352. The Technology Agreement further provides that…Apple may not position icons for non- Microsoft browsing software on the desktop of new Macintosh PC systems or Mac OS upgrades. Moreover, the agreement states that “Apple will not be proactive or initiate actions to encourage users to swap out Internet Explorer for Macintosh.” Both Apple and Microsoft read this term to prohibit Apple from promoting non-Microsoft browsing software….

355. Apple increased its distribution and promotion of Internet Explorer not because of a conviction that the quality of Microsoft’s product was superior to Navigator’s, or that consumer demand for it was greater, but rather because of the in terrorem effect of the prospect of the loss of Mac Office.
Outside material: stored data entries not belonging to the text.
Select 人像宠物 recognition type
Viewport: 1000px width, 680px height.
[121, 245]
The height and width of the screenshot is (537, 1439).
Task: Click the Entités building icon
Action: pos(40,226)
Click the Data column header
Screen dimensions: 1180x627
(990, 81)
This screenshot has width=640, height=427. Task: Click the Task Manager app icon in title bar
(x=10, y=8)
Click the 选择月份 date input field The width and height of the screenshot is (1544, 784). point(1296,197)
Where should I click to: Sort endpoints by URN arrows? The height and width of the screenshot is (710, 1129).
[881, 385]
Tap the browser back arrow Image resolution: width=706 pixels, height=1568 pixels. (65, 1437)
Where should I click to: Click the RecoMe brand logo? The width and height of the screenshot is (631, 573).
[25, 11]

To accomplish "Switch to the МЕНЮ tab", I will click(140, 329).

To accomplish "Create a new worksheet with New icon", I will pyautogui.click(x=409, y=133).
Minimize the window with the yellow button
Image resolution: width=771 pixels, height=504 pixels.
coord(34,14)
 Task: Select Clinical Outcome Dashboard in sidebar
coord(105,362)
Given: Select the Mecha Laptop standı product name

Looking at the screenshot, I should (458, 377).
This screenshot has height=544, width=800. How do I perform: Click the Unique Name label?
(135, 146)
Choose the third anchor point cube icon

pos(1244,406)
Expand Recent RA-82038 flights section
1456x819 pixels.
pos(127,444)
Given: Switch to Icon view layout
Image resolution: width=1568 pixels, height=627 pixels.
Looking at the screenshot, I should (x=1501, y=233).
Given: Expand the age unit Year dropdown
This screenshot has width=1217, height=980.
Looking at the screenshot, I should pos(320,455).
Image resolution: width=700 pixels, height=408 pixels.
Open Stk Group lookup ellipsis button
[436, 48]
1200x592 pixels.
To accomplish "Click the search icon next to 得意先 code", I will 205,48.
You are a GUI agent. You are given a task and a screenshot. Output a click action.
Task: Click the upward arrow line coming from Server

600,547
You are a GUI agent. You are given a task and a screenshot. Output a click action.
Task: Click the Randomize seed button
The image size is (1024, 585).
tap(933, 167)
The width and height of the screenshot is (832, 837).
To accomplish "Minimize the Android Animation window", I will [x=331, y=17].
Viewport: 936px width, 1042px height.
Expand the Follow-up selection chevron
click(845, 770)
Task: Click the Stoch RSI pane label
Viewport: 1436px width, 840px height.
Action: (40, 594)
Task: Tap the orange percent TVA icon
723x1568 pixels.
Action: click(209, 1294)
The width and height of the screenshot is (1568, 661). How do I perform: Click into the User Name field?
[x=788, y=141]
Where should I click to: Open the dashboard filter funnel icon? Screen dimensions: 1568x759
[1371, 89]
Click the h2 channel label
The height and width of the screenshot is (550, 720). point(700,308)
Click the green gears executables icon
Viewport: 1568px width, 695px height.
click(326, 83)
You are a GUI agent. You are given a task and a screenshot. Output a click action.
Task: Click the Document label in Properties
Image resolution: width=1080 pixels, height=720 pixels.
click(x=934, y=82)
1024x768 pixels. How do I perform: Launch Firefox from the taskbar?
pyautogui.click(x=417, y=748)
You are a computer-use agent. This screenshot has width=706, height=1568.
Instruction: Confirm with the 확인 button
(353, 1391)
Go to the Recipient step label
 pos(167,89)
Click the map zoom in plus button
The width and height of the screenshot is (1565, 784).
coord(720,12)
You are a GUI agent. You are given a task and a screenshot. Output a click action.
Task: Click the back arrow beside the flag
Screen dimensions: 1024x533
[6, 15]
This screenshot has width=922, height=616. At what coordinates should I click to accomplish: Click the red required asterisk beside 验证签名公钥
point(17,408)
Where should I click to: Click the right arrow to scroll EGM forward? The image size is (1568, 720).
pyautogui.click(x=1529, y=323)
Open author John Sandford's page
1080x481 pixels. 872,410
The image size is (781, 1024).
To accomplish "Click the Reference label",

To be blunt, Microsoft threatened to refuse to sell a profitable product to Apple, a product in whose development Microsoft had invested substantial resources, and which was virtually ready for shipment. Not only would this ploy have wasted sunk costs and sacrificed substantial profit, it also would have damaged Microsoft’s good­will among Apple’s customers, whom Microsoft had led to expect a new version of Mac Office. The predominant reason Microsoft was prepared to make this sacrifice, and the sole reason that it required Apple to make Internet Explorer its default browser and restricted Apple’s freedom to feature and promote non-Microsoft browsing software, was to protect the applications barrier to entry…

H. The Success of Microsoft's Effort to Maximize Internet Explorer's Usage Share at Navigator's Expense

358. …The period since 1996 has witnessed a large increase in the usage of Microsoft’s browsing technologies and a con­comitant decline in Navigator’s share. This reversal of fortune might not have occurred had Microsoft not improved the quality of Internet Explorer, and some part of the reversal is undoubtedly attributable to Microsoft’s decision to distrib­ute Internet Explorer with Windows at no additional charge. The relative shares would not have changed nearly as much as they did, however, had Microsoft not devoted its monopoly power and monopoly profits to precisely that end.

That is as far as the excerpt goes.